From 4750d45d86632b7085ab9f0b57070cd17aa9d108 Mon Sep 17 00:00:00 2001
From: yechao237 <38792318+yechao237@users.noreply.github.com>
Date: Sat, 18 Oct 2025 00:09:16 +0800
Subject: [PATCH] [BugFix]Support redundant experts in EPLB (#3473)

This PR adds support for redundant experts in the EPLB.

Key points:
- Use global_num_experts = num_experts + num_redundant_experts
consistently.
- Backward compatible when num_redundant_experts=0.

Tested
On a 16-rank setup (W8A8) with static EPLB and expert_map_path,
verifying router logits shape and successful requests.
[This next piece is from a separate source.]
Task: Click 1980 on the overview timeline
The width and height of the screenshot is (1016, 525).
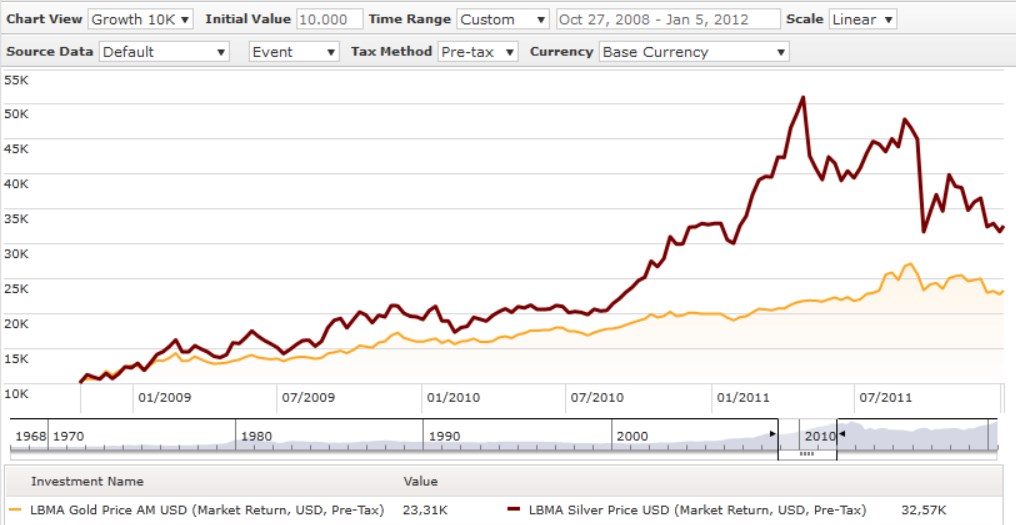Action: tap(257, 436)
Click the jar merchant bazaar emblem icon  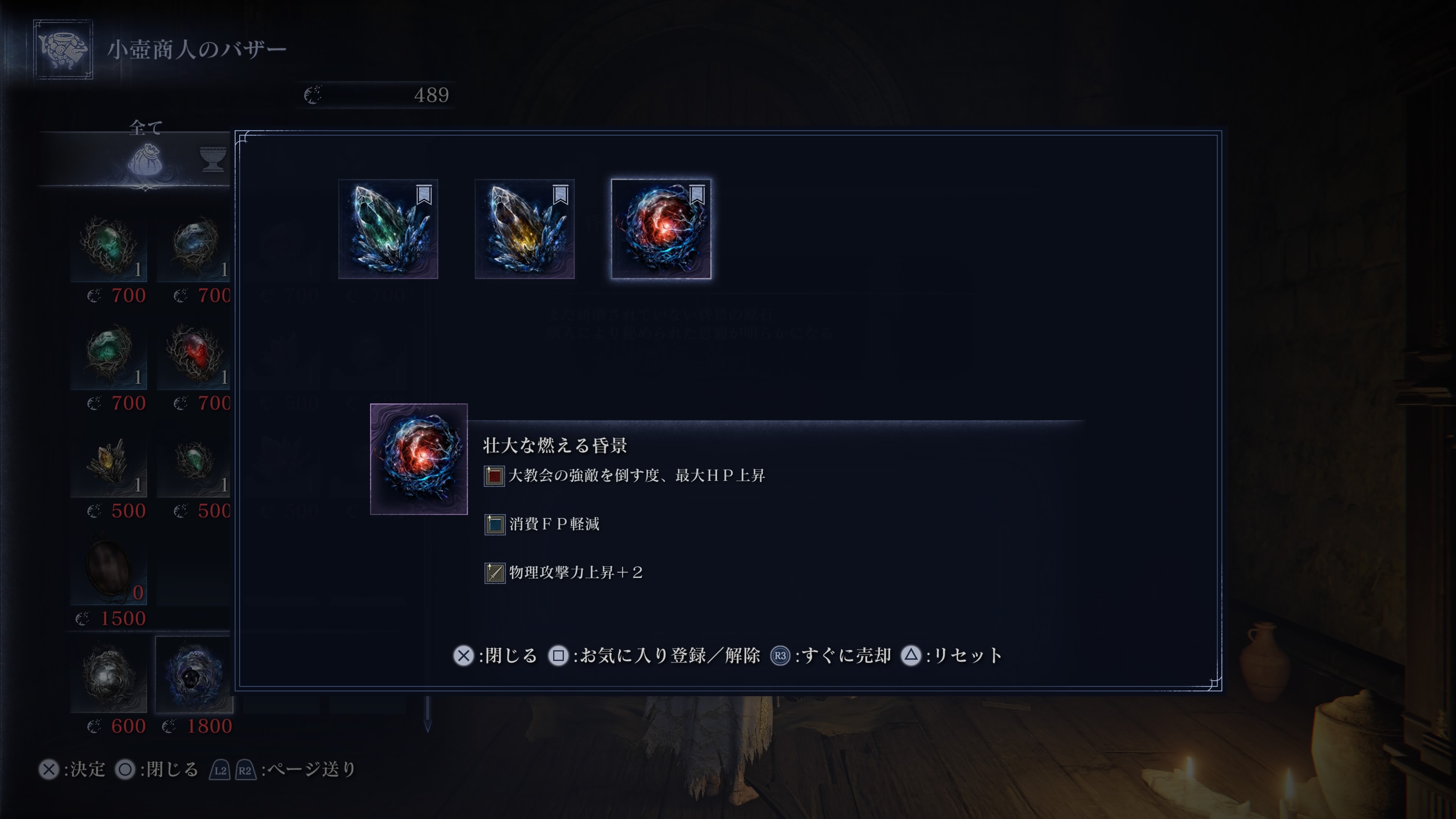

- vLLM version: v0.11.0rc3
- vLLM main: https://github.com/vllm-project/vllm/commit/v0.11.0

Signed-off-by: yechao237 <yechao20180411@gmail.com>
---
 tests/ut/eplb/core/test_eplb_utils.py            |  4 ++--
 tests/ut/ops/test_fused_ops.py                   |  2 +-
 tests/ut/torchair/ops/test_torchair_fused_moe.py |  5 ++++-
 vllm_ascend/eplb/core/eplb_utils.py              | 16 ----------------
 vllm_ascend/ops/moe/experts_selector.py          |  5 ++++-
 vllm_ascend/ops/moe/token_dispatcher.py          |  5 +----
 vllm_ascend/quantization/w4a8_dynamic.py         |  2 +-
 vllm_ascend/quantization/w8a8.py                 |  2 +-
 vllm_ascend/quantization/w8a8_dynamic.py         |  2 +-
 vllm_ascend/torchair/ops/torchair_fused_moe.py   |  5 +++--
 .../quantization/torchair_w4a8_dynamic.py        |  2 +-
 .../quantization/torchair_w8a8_dynamic.py        |  8 ++++----
 12 files changed, 23 insertions(+), 35 deletions(-)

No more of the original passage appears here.